Most weather forecasters like a good challenge. When you live in the Piedmont of North Carolina, challenges abound.
We have the mountains, foothills, and ocean. We have all four seasons — sometimes all in one week, as the joke goes. Our latitude and our geography both play a role in our weather for better or worse.
This week, our challenge is a stationary front. The boundary between cool air and warm air is just draped across the state from northwest to southeast creating a headache for meteorologists who are trying to publish forecasts for the Triangle area — yours truly included.
I think I said “ugh” at least 10 times this morning while writing the forecast for the Wake Forest Weekly and the Butner-Creedmoor News. While the towns aren’t very far apart, the forecast could be quite different in a case like the one we have this week. I settled on similar expected temperatures for both, but reality could play out differently than the virtual computer models are showing.
The map above shows one model’s forecast high temperatures for Thursday. The northeastern corner of North Carolina could have high temperatures in the 50s, while the southern portion of the state might see a high in the upper 80s. That’s a 30 degree temperature spread over just one state!
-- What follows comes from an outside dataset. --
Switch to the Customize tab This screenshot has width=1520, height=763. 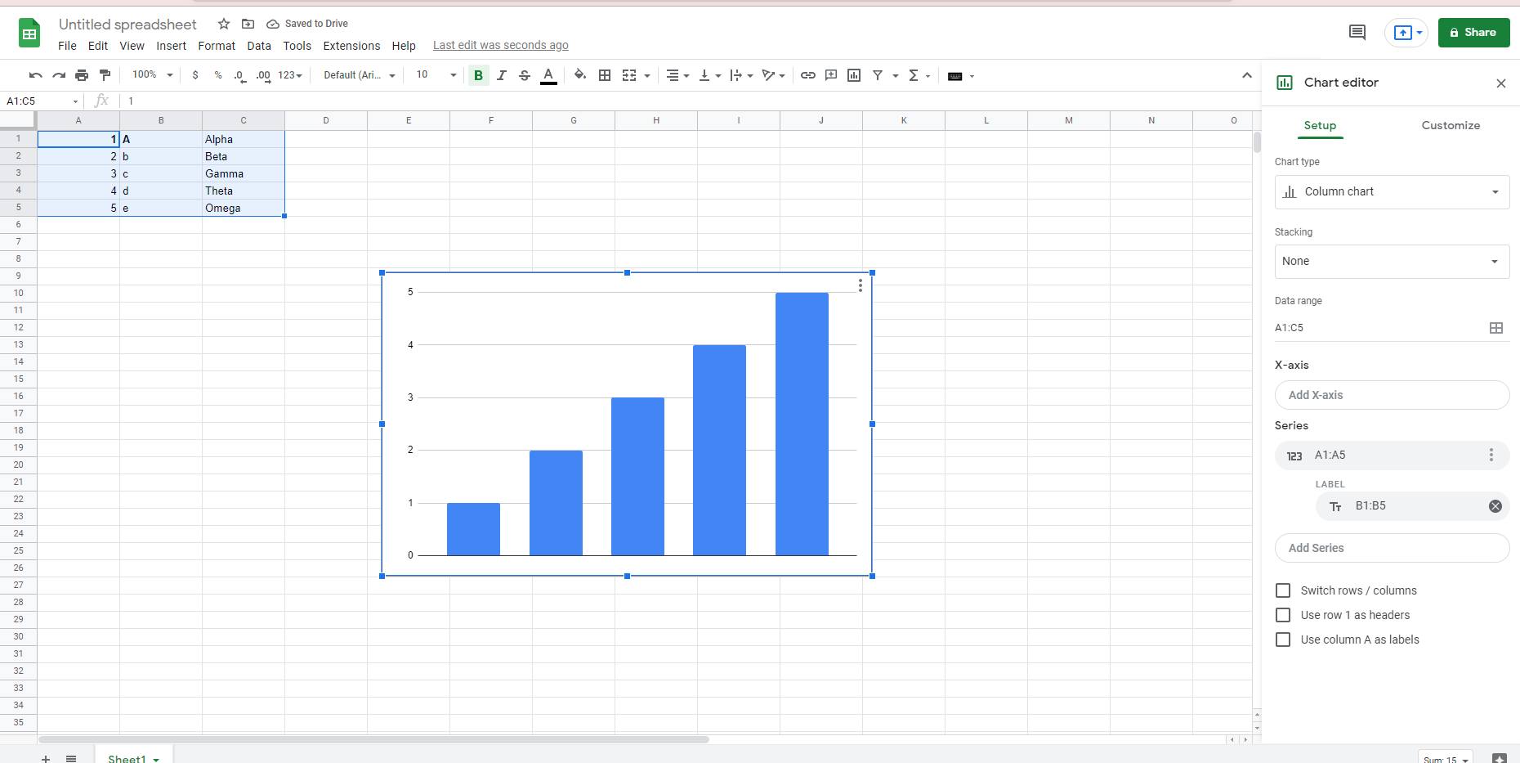(x=1450, y=125)
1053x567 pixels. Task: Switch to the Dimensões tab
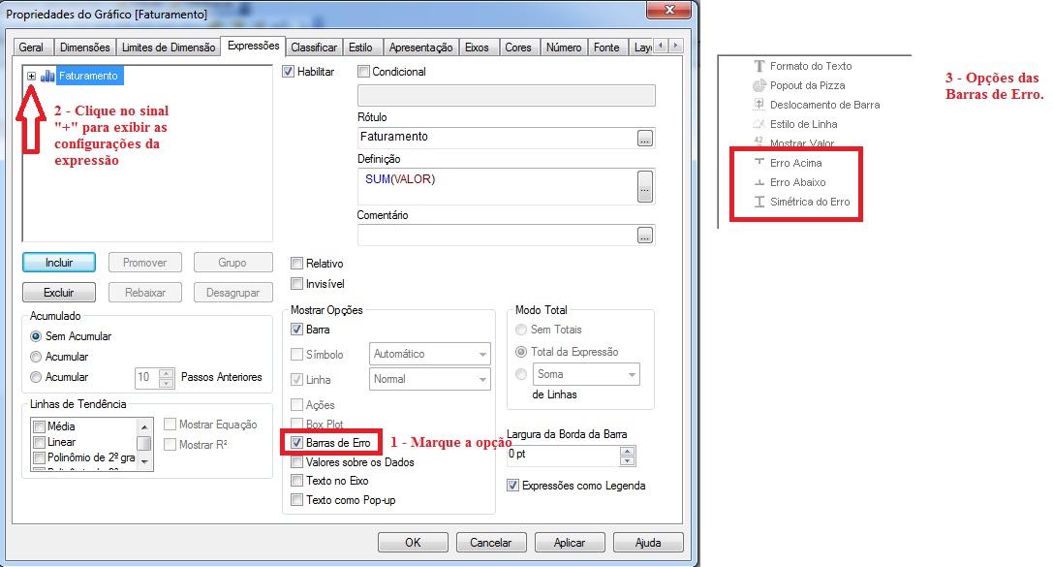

Any little waver in that frontal boundary could make a huge change in the forecast. If it moves a little to the north, we could see warmer temperatures. If it moves a little to the south, it could be much cooler.
Disturbances in the atmosphere are riding along the boundary from northwest to southeast bringing rain and the chance for strong to severe storms over the next couple of days as well. The timing of those showers and storms changes a little with each model run, so a forecaster really has to play it safe and just say “chance of showers and storms” for the whole 24-hour period.
The amount of precipitation each location receives over the next few days also depends upon the position of the front. The QPF (Quantitative Precipitation Forecast) map shows a pretty wide range from south to north. The southern tip of the state may only receive a quarter of an inch while the northeastern corner of North Carolina could get nearly two inches.
Happily, the last disturbance and the frontal boundary will finally exit late Saturday as a low pressure system develops off the Atlantic Coast and moves toward New England, leaving us sunshine and a chance to warm up and dry out on Sunday.